Removal of gradle stuff has been committed.
— Dale

> On Oct 30, 2017, at 10:53 AM, Dale LaBossiere <dml.apa...@gmail.com> wrote:
> 
> Yes, that helps, thanks.
> I’ve got most of the gradle stuff removed in my workspace and verified 
> everything built, etc.  I’ll make those other gradle cleanups you mention and 
> commit it.
> Sounds like we can skip the dry-run and just get to “develop” right away 
> (after I commit the gradle removal).
> Looking forward to the video! It will be very useful.
> — Dale
> 
>> On Oct 30, 2017, at 10:39 AM, Christofer Dutz <christofer.d...@c-ware.de> 
>> wrote:
>> 
>> Hi Dale,
>> 
>> I guess I could do a „dry-run“-release to check things but I wouldn’t expect 
>> any real problems with this. I could make a short demonstration of that. 
>> When doing a real release, I think it would be a good idea for me to do that 
>> and to create a video in which I explain what has to be done, how and why. 
>> 
>> Yes, I agree that splitting the examples into a separate repo is still a 
>> good thing to do. It makes things a lot simpler, I think. But we should 
>> merge back first and then ask Infra to do the split.
>> 
>> I would also like to remove all the Gradle stuff as in some of the last 
>> commits for example, you added exceptions to several projects to exclude 
>> Gradle stuff. I would like to remove both the Gradle as well as the Gradle 
>> exclusions ;-)
>> 
>> Well usually on “master” you have the code state of the last release. 
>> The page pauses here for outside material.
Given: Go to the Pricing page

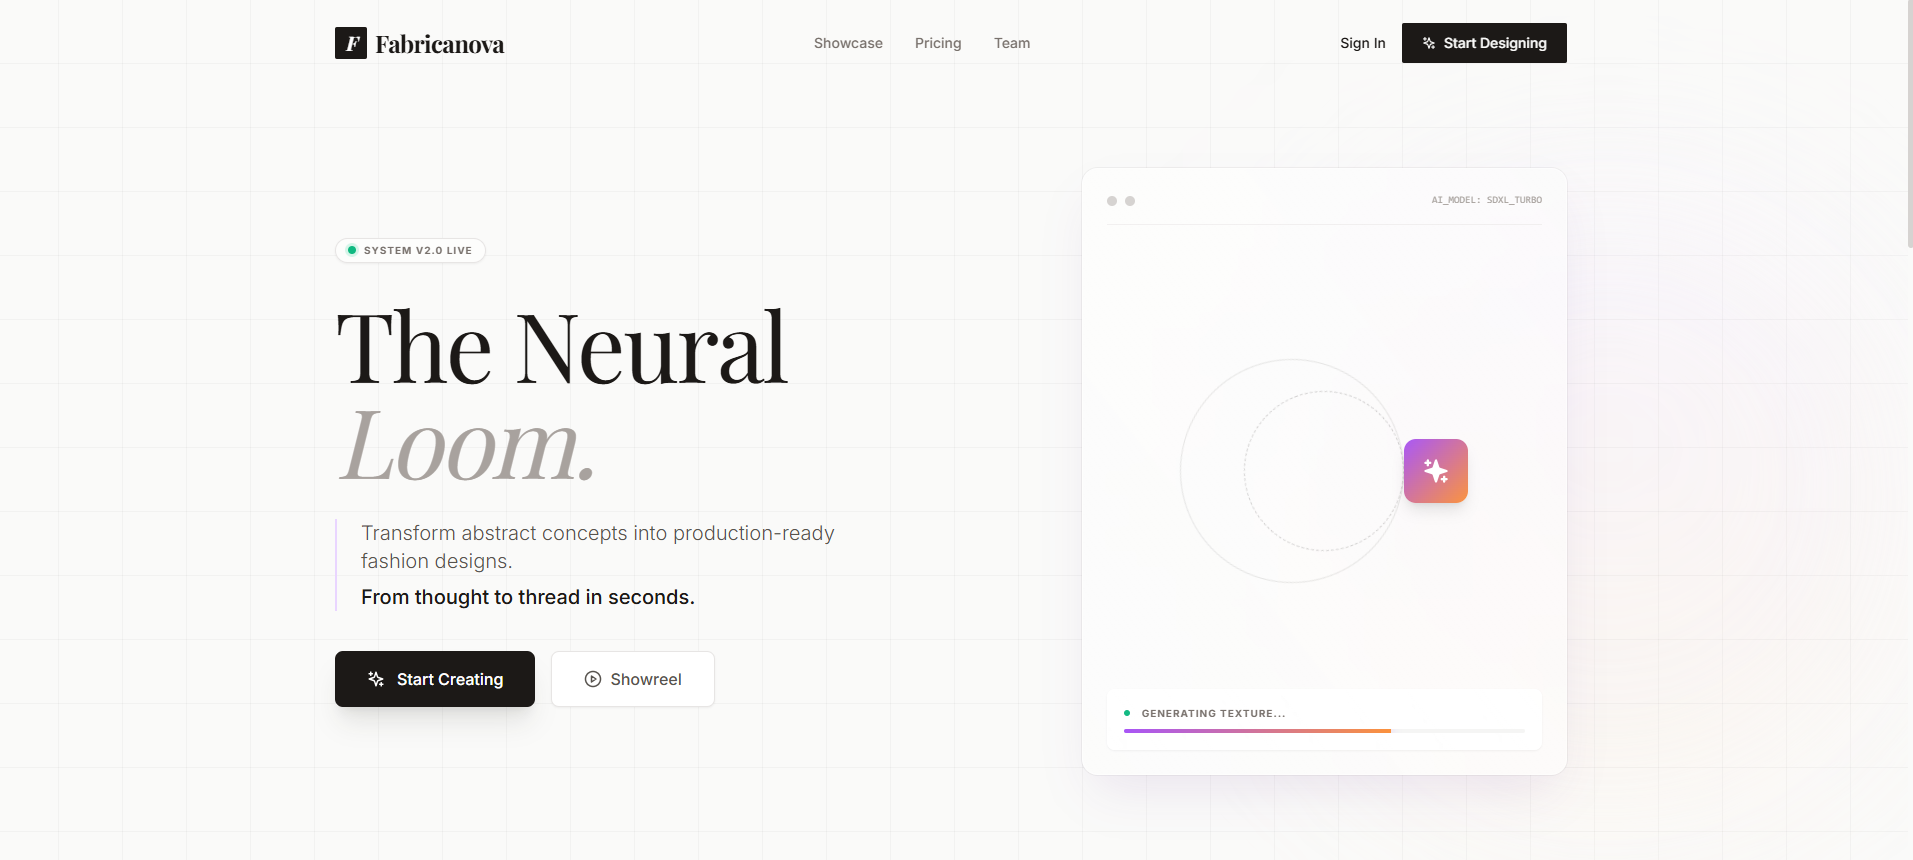Looking at the screenshot, I should [x=937, y=43].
>> “develop” is where development is done. As soon as a new release is done, 
>> master is usually updated to the new release version. That’s why develop 
>> usually produces the “SNAPSHOT” and master the “RELEASE” versions. 
>> 
>> Hope that makes things a little clearer.
>> 
>> Chris
>> 
>> 
>> 
>> Am 30.10.17, 15:25 schrieb "Dale LaBossiere" <dml.apa...@gmail.com>:
>> 
>> 
>>> On Oct 29, 2017, at 6:28 AM, Christofer Dutz <christofer.d...@c-ware.de> 
>>> wrote:
>>> ...
>>> So, it seems the legal stuff has been sorted out, the errors in the output 
>>> have been resolved and the problems with periodically failing tests have 
>>> been resolved. From my point of view, we could start merging things back to 
>>> origin/develop … what do you think?
>> 
>>   Any need/value in doing some “pre-merge” release process stuff to verify 
>> as much as is possible is in place ready to go after merging? Or will that 
>> just unnecessarily slow things down? See related question about “develop” 
>> below.
>> 
>>   This week I plan on working on the getting-started and downloads website 
>> pages.  I’ll also work on the RELEASE_NOTES.
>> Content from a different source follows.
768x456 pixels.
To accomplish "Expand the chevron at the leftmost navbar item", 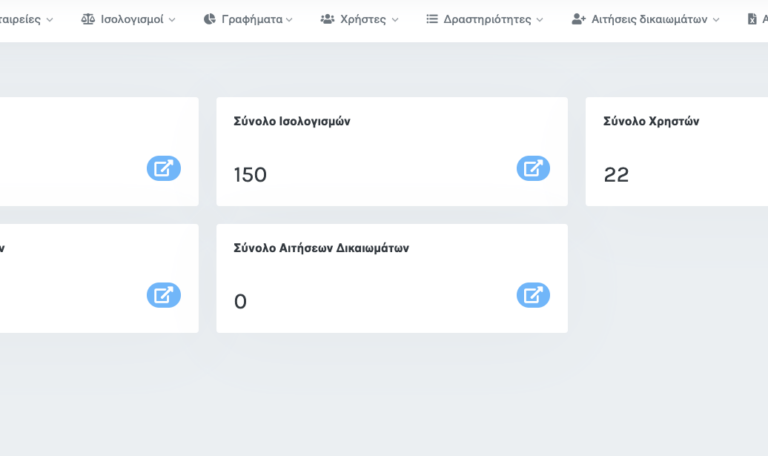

>>   A reminder that the samples are to be split off into a separate repo 
>> post-merge - that’s still desired, right?  The main motivation was a 
>> separate samples source bundle as part of our overall release.
>> 
>>> Should we remove the Gradle stuff all together? I think right now the 
>>> project probably wouldn’t build with the old Gradle as we did change and 
>>> move around quite some stuff.
>> 
>>   Yeah, I’m sure it wouldn’t work :-)  Removing all of the gradle pieces in 
>> a single commit would be great.  Is that better left until after the merge? 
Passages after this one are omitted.